● BRIEF
Would you return the entries below word for word?

(Stored data entries)
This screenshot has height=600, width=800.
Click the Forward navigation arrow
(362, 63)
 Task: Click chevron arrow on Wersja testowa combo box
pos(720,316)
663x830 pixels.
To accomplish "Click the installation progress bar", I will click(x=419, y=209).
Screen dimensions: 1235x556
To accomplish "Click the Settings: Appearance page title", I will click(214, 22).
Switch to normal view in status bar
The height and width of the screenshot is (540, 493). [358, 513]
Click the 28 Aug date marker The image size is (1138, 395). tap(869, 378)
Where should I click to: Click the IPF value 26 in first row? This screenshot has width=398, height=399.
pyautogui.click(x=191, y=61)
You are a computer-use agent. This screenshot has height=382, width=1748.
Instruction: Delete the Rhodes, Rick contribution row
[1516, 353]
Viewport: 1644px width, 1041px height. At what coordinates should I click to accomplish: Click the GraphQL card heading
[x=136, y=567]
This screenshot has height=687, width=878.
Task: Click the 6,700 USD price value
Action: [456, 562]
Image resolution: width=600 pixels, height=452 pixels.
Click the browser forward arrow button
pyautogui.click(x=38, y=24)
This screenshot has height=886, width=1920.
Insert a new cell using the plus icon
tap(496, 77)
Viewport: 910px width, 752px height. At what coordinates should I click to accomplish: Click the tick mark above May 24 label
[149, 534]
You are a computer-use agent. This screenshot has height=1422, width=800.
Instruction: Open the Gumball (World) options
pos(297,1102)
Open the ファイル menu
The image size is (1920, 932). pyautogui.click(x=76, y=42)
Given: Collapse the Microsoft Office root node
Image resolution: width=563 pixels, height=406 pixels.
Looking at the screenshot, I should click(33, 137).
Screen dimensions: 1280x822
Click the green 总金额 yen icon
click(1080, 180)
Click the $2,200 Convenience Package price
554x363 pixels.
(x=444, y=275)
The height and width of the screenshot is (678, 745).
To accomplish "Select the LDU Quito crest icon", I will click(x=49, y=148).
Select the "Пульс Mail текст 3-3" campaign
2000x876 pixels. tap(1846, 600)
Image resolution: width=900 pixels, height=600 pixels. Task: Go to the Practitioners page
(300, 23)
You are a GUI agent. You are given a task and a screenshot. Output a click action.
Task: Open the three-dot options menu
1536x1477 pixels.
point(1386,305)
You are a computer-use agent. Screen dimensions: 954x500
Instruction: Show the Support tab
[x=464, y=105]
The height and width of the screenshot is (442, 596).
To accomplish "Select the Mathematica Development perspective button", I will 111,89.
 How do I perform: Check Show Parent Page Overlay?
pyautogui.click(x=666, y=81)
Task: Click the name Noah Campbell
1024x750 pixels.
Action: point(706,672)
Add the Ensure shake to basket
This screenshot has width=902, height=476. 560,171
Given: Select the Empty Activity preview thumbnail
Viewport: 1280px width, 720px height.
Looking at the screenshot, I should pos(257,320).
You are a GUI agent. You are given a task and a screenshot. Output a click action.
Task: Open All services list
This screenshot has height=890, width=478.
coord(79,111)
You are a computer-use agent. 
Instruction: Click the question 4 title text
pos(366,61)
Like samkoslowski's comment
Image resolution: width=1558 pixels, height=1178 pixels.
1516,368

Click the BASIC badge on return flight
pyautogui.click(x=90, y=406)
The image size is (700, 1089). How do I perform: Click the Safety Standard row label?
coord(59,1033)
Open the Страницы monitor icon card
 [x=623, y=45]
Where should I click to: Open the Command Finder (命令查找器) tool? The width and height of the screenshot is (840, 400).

● REPLY TO THE TASK
This screenshot has height=600, width=800.
Click the Forward navigation arrow
(362, 63)
 Task: Click chevron arrow on Wersja testowa combo box
pos(720,316)
663x830 pixels.
To accomplish "Click the installation progress bar", I will click(x=419, y=209).
Screen dimensions: 1235x556
To accomplish "Click the Settings: Appearance page title", I will click(214, 22).
Switch to normal view in status bar
The height and width of the screenshot is (540, 493). [358, 513]
Click the 28 Aug date marker The image size is (1138, 395). tap(869, 378)
Where should I click to: Click the IPF value 26 in first row? This screenshot has width=398, height=399.
pyautogui.click(x=191, y=61)
You are a computer-use agent. This screenshot has height=382, width=1748.
Instruction: Delete the Rhodes, Rick contribution row
[1516, 353]
Viewport: 1644px width, 1041px height. At what coordinates should I click to accomplish: Click the GraphQL card heading
[x=136, y=567]
This screenshot has height=687, width=878.
Task: Click the 6,700 USD price value
Action: [456, 562]
Image resolution: width=600 pixels, height=452 pixels.
Click the browser forward arrow button
pyautogui.click(x=38, y=24)
This screenshot has height=886, width=1920.
Insert a new cell using the plus icon
tap(496, 77)
Viewport: 910px width, 752px height. At what coordinates should I click to accomplish: Click the tick mark above May 24 label
[149, 534]
You are a computer-use agent. This screenshot has height=1422, width=800.
Instruction: Open the Gumball (World) options
pos(297,1102)
Open the ファイル menu
The image size is (1920, 932). pyautogui.click(x=76, y=42)
Given: Collapse the Microsoft Office root node
Image resolution: width=563 pixels, height=406 pixels.
Looking at the screenshot, I should click(33, 137).
Screen dimensions: 1280x822
Click the green 总金额 yen icon
click(1080, 180)
Click the $2,200 Convenience Package price
554x363 pixels.
(x=444, y=275)
The height and width of the screenshot is (678, 745).
To accomplish "Select the LDU Quito crest icon", I will click(x=49, y=148).
Select the "Пульс Mail текст 3-3" campaign
2000x876 pixels. tap(1846, 600)
Image resolution: width=900 pixels, height=600 pixels. Task: Go to the Practitioners page
(300, 23)
You are a GUI agent. You are given a task and a screenshot. Output a click action.
Task: Open the three-dot options menu
1536x1477 pixels.
point(1386,305)
You are a computer-use agent. Screen dimensions: 954x500
Instruction: Show the Support tab
[x=464, y=105]
The height and width of the screenshot is (442, 596).
To accomplish "Select the Mathematica Development perspective button", I will 111,89.
 How do I perform: Check Show Parent Page Overlay?
pyautogui.click(x=666, y=81)
Task: Click the name Noah Campbell
1024x750 pixels.
Action: point(706,672)
Add the Ensure shake to basket
This screenshot has width=902, height=476. 560,171
Given: Select the Empty Activity preview thumbnail
Viewport: 1280px width, 720px height.
Looking at the screenshot, I should pos(257,320).
You are a GUI agent. You are given a task and a screenshot. Output a click action.
Task: Open All services list
This screenshot has height=890, width=478.
coord(79,111)
You are a computer-use agent. 
Instruction: Click the question 4 title text
pos(366,61)
Like samkoslowski's comment
Image resolution: width=1558 pixels, height=1178 pixels.
1516,368

Click the BASIC badge on return flight
pyautogui.click(x=90, y=406)
The image size is (700, 1089). How do I perform: Click the Safety Standard row label?
coord(59,1033)
Open the Страницы monitor icon card
 [x=623, y=45]
Where should I click to: Open the Command Finder (命令查找器) tool? The width and height of the screenshot is (840, 400).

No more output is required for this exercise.